• TEXTE SOURCE
· · · ·

LA SOLUTION FINALE



La lettre de Goering à Heydrich datée du 31 juillet 1941 est le début del’élaboration bureaucratique du plan d’élimination.

Avant octobre, Hitler a approuvé le plan d’extermination qu’il avait demandé pendant l’été. Les documents écrits, sur ce point de la plus grande importance sont rares, mais les faits abondent. A Kovno le 24 novembre et à Riga le 30, on massacre pour la 1ère fois des juifs déportés. La décision prise, les techniques sont mises en chantier.

Kauna

Massacre de juifs à Kaunas en Lituanie, 25 ou 29 juin 1941.


On utilise alors, pour des exécutions collectives, le gaz, déjà expérimenté lors du programme connu sous l’euphémisme d’euthanasie et pratiqué par les nazis sur leurs compatriotes, débiles mentaux et incurables, « nonadaptés » à la vie selon l’idéologie raciste.

· · · ·

• TÂCHE À ACCOMPLIR
Répondez aux questions suivantes à partir du texte sur la solution finale :
1. Quel document est présenté comme le début de l'élaboration bureaucratique du plan d'élimination ?
2. Dans quelles villes et à quelles dates des juifs déportés sont-ils massacrés pour la première fois ?
3. Sous quel euphémisme était connu le programme au cours duquel le gaz avait déjà été expérimenté ?

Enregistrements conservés

· · · ·

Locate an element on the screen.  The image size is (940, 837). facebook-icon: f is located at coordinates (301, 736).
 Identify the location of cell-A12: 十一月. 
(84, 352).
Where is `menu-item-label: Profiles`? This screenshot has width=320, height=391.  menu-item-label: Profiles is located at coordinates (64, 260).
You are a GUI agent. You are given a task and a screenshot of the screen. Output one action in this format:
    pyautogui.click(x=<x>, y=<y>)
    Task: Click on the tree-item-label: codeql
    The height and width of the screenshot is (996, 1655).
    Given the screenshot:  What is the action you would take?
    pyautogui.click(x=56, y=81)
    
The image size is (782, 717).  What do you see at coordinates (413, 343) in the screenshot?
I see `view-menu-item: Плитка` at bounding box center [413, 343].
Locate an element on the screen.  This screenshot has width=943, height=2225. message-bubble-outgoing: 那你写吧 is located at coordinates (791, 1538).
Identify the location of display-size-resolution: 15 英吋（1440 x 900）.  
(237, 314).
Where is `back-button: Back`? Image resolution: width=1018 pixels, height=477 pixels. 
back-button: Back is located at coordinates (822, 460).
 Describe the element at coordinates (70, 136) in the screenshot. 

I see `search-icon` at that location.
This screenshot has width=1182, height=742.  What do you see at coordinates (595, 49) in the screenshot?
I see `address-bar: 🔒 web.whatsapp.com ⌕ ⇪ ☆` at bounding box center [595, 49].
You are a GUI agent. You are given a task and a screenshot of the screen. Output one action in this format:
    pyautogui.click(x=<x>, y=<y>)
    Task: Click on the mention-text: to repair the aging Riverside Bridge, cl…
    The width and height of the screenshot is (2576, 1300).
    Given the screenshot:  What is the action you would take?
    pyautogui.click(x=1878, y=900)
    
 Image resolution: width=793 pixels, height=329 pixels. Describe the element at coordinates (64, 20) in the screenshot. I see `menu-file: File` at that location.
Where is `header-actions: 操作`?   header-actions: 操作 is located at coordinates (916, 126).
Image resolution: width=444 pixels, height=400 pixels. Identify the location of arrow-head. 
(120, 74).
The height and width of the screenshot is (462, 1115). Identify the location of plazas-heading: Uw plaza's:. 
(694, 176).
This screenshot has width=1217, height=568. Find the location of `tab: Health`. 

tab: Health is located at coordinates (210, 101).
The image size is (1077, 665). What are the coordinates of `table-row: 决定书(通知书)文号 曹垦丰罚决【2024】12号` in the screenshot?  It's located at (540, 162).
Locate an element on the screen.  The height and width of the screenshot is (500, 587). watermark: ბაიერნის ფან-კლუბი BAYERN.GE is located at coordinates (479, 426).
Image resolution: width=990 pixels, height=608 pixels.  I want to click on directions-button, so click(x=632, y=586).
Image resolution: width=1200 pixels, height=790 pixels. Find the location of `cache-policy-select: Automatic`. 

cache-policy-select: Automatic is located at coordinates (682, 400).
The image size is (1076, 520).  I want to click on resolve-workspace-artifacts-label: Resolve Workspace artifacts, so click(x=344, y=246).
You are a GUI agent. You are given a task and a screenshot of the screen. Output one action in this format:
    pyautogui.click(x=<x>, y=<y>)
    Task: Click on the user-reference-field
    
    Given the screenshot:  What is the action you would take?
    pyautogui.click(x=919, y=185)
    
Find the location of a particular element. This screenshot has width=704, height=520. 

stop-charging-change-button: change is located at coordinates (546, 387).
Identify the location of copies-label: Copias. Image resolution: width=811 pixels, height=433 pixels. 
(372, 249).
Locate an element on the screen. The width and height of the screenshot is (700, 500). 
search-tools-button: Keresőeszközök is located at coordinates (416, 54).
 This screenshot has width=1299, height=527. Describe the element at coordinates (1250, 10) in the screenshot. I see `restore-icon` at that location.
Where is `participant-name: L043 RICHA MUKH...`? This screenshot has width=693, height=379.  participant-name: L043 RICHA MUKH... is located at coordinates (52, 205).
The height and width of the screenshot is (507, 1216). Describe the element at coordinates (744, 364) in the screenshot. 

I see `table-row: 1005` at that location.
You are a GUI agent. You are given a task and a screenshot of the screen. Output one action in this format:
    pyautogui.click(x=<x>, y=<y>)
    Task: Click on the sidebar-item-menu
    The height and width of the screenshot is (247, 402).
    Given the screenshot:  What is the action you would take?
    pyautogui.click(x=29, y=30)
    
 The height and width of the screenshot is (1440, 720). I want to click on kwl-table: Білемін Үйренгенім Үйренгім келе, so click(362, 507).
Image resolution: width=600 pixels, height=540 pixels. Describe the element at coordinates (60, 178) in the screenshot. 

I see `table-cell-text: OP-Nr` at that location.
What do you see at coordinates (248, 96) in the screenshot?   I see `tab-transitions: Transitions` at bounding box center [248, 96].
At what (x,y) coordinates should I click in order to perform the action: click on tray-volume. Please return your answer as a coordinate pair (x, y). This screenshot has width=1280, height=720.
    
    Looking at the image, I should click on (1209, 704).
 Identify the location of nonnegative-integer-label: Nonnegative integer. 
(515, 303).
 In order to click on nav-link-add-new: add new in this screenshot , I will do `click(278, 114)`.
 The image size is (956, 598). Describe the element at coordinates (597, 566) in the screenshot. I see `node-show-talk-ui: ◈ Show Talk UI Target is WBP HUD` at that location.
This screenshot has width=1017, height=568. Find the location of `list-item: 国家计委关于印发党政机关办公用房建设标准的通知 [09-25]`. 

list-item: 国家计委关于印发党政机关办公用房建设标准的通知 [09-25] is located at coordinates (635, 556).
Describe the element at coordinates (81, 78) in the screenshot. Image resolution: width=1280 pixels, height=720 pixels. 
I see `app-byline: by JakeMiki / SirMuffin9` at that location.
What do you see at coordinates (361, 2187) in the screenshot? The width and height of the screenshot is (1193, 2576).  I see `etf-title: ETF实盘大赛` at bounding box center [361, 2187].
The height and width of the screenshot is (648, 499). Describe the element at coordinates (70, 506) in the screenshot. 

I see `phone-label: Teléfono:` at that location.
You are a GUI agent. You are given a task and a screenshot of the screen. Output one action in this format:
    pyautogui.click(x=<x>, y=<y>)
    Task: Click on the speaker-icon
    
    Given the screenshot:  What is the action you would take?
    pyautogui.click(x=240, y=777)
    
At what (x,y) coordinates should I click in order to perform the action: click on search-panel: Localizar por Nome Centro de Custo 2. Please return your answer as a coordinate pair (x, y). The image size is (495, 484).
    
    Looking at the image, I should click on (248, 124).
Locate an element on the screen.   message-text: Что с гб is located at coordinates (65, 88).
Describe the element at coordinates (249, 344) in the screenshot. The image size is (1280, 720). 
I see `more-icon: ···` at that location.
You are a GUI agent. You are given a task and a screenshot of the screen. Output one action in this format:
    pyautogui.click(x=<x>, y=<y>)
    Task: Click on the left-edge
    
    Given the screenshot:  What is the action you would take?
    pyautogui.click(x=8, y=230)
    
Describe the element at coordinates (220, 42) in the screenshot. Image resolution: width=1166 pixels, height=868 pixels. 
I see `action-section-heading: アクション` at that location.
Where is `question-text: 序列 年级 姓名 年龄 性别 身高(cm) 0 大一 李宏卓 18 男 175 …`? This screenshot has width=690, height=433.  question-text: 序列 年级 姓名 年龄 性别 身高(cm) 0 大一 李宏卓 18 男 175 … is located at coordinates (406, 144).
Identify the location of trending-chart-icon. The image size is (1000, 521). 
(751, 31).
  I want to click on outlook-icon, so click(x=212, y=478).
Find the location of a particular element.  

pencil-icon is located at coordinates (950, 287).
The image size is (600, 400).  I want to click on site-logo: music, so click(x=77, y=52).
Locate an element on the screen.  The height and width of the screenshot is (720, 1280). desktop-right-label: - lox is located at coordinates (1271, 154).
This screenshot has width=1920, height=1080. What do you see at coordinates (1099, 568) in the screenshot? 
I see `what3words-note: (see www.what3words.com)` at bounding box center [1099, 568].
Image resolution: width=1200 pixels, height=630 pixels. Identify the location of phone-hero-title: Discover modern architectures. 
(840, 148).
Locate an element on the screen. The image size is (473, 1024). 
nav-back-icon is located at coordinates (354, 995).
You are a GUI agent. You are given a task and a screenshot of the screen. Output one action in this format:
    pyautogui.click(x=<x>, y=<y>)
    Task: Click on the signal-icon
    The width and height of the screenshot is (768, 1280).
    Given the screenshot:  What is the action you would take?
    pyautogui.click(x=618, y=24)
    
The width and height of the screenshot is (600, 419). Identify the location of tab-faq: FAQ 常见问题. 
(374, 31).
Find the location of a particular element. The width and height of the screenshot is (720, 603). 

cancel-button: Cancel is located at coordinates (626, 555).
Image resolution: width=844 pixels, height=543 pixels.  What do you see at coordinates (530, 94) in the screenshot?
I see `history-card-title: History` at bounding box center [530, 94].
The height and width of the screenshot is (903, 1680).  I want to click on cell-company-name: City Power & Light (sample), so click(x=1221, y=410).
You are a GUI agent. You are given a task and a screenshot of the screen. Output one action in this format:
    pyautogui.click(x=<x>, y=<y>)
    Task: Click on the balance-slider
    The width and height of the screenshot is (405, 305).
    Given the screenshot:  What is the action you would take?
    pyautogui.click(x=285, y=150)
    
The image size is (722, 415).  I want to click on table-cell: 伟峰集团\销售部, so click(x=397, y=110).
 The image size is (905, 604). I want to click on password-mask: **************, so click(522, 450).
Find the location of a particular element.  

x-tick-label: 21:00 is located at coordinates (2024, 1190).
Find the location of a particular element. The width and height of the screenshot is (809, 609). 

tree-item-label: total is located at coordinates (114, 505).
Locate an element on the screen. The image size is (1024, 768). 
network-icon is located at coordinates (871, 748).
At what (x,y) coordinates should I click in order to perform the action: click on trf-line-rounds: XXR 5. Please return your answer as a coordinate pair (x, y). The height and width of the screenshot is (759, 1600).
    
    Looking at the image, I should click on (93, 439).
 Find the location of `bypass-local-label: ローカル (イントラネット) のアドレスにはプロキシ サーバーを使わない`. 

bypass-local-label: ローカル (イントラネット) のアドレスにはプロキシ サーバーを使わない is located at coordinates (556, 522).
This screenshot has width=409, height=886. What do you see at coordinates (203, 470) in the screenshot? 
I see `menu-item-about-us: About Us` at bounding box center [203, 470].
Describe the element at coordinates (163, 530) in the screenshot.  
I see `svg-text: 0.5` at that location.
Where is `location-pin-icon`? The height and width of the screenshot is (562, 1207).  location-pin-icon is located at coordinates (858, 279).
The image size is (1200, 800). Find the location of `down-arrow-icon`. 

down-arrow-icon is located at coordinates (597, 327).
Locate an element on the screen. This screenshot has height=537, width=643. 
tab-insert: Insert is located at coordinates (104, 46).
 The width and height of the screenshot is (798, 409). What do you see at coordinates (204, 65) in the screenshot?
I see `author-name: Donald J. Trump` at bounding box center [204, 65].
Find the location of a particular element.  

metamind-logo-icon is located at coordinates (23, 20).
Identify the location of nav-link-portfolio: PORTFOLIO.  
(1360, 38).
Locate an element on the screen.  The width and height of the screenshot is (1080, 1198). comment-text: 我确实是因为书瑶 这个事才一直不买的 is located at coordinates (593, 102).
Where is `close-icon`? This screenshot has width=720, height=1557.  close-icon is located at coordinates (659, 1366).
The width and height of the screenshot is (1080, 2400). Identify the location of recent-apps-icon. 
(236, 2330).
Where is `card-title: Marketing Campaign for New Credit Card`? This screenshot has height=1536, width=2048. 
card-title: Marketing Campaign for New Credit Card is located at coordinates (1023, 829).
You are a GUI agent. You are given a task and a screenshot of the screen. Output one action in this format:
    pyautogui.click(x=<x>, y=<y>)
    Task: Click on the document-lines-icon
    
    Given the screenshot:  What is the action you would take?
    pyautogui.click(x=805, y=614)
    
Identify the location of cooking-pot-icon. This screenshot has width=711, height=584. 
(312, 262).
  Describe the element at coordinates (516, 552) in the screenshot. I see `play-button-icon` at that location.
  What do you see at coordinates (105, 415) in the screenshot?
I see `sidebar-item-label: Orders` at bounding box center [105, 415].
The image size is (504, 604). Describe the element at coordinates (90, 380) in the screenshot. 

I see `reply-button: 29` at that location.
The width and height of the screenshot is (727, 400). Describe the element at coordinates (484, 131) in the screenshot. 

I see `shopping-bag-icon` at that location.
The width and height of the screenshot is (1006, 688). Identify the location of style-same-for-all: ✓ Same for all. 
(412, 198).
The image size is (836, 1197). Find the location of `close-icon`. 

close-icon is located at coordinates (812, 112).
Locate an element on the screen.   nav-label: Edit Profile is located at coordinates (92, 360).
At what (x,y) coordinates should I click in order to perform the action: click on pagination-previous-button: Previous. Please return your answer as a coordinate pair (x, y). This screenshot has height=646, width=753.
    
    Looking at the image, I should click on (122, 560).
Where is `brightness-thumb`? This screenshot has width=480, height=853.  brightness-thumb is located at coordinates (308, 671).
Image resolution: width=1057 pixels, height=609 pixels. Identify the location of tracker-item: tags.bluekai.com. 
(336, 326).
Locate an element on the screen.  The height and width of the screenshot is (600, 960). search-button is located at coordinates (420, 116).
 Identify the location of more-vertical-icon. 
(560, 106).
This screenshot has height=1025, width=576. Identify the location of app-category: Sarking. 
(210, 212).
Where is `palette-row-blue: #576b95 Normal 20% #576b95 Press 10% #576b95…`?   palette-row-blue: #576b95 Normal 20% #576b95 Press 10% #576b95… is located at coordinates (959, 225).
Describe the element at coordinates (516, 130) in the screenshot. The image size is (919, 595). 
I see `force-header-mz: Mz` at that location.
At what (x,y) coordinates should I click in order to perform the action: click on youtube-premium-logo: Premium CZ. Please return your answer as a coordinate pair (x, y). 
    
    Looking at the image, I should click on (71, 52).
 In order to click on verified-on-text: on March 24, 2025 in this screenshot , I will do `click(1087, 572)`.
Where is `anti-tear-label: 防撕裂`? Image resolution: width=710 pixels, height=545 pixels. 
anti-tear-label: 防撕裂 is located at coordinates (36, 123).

· · · ·

• RÉPONSE À LA TÂCHE
1. La lettre de Goering à Heydrich datée du 31 juillet 1941.
2. À Kovno le 24 novembre et à Riga le 30.
3. Sous l'euphémisme d'euthanasie.